I was listening to an interview on ABC with Kate Mulvaney, an Australian playwright, and she was being asked about her small-town beginnings, her childhood and how that has shaped her work. Small-town country life, being bullied, an early near-terminal illness, long periods of hospitalisation, splintered relationships—these and other profound factors added up to an award-winning storyteller. It got me thinking about how writers are put together, what makes them want to write, and what gives them this enormous insatiable love of stories?
It could be hereditary. Seriously. Most people have an author or a poet or a theatrical player squirrelled away on their family tree eating all the crazy nuts. If you don’t think you do, you probably just aren’t looking hard enough. My grandfather reportedly wrote poetry, although his much-remarked anthology mysteriously evaporated with all the smoke and mirrors of a Dan Brown novel. It’s also been mentioned occasionally, say after Christmas dinners around the family table, that my great-grandmother wrote short stories, and was published several times in that iconic Australian housewive’s journal, The Australian Women’s Weekly. Again, all hearsay at this stage. Could have been the Christmas sherry talking.

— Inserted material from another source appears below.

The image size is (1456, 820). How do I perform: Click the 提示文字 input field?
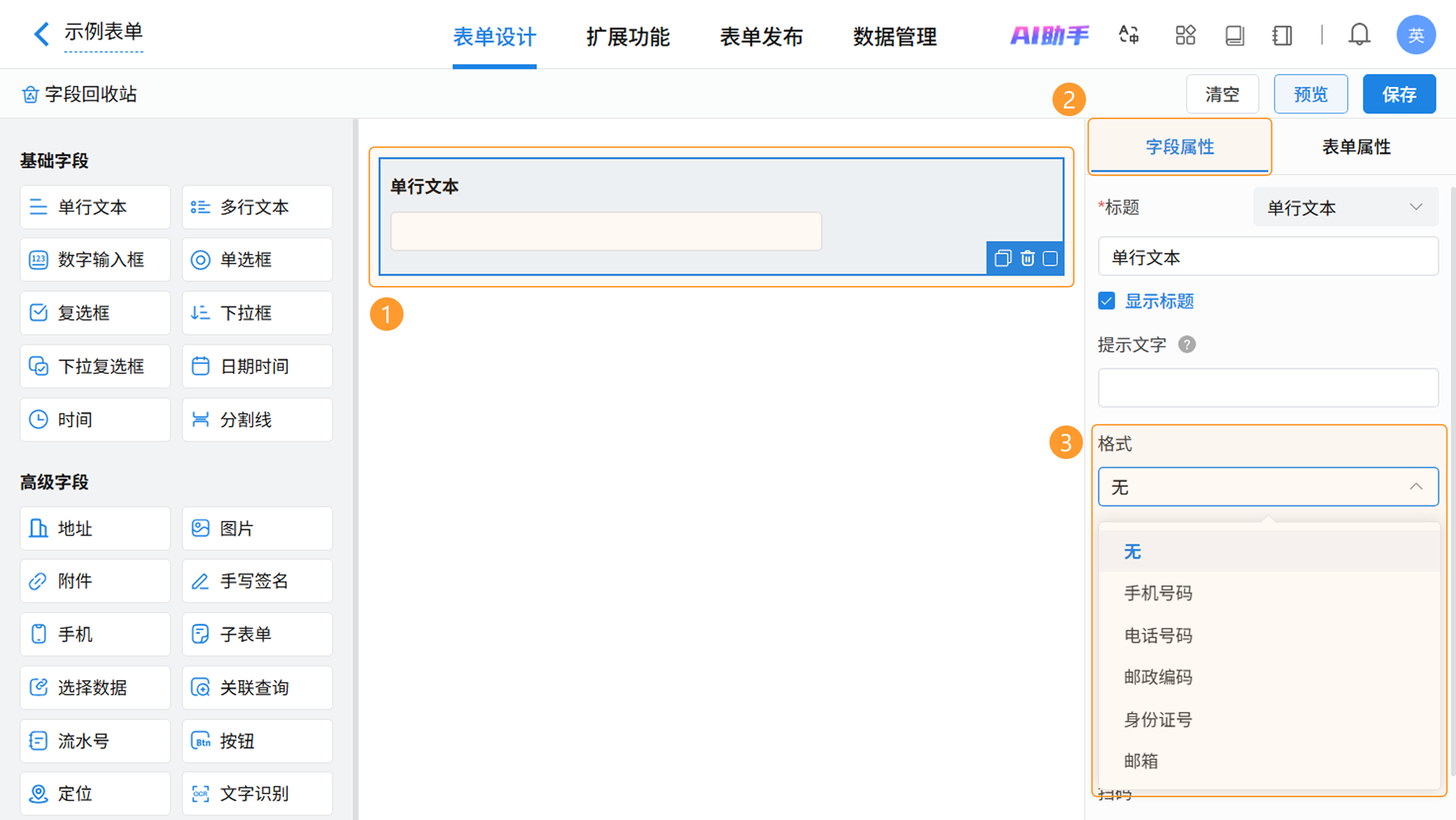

But my parents did like a good yarn. No, not yarn as in wool or cotton, rather yarn as a term for stories. Yarning is an Australian tall-tale-telling tradition, a phrase perhaps that comes from the idea of spinning a long thread— and spinning out a long amusing story—and the practice was finely spun indeed in my family. My father learnt the tradition from his yarn-loving father who was, in fact, a wayward Kentuckian who people described as the Life of The Party. I’ve since heard that folk from Kentucky are not adverse to a good yarn either, so I guess he got it from that neck of the woods as well. Looking through his various official papers, I do think of him quite the creative story-maker—make of that statement what you will. Say no more.
Whether you learn the love of story or inherit it in your DNA, it seems to me that adversity early in life feeds a love of story. I’ve noticed that many writers have suffered as children. Be it a childhood sickness, early abandonment, a fractious home life, sustained bereavement, upheaval, social ostracism, abuse, loneliness, or any number of trials that a young person may be made to endure, adversity creates a space in a person’s mind where stories become essential. A lifeline even. It’s a habit that lasts a lifetime.
For a kid, it’s is a bit about escape, I think—facing inward for comfort and stimulation in times of hurt or fear. Also, it’s about control—being able to create and control a personalised narrative even if nothing else in your life seems within your control. It’s also a sort of dreaming—wanting to create meaning and order for yourself out of what appears to be ‘other-worldly’ matters going on around them.
I might be getting a bit too deep here, so I’m pulling the plug on this bath tub full of words and deep thoughts.
Gurgle.
Where does your love of story come from? Is it just a human thing or is it much more of a personal urge for you?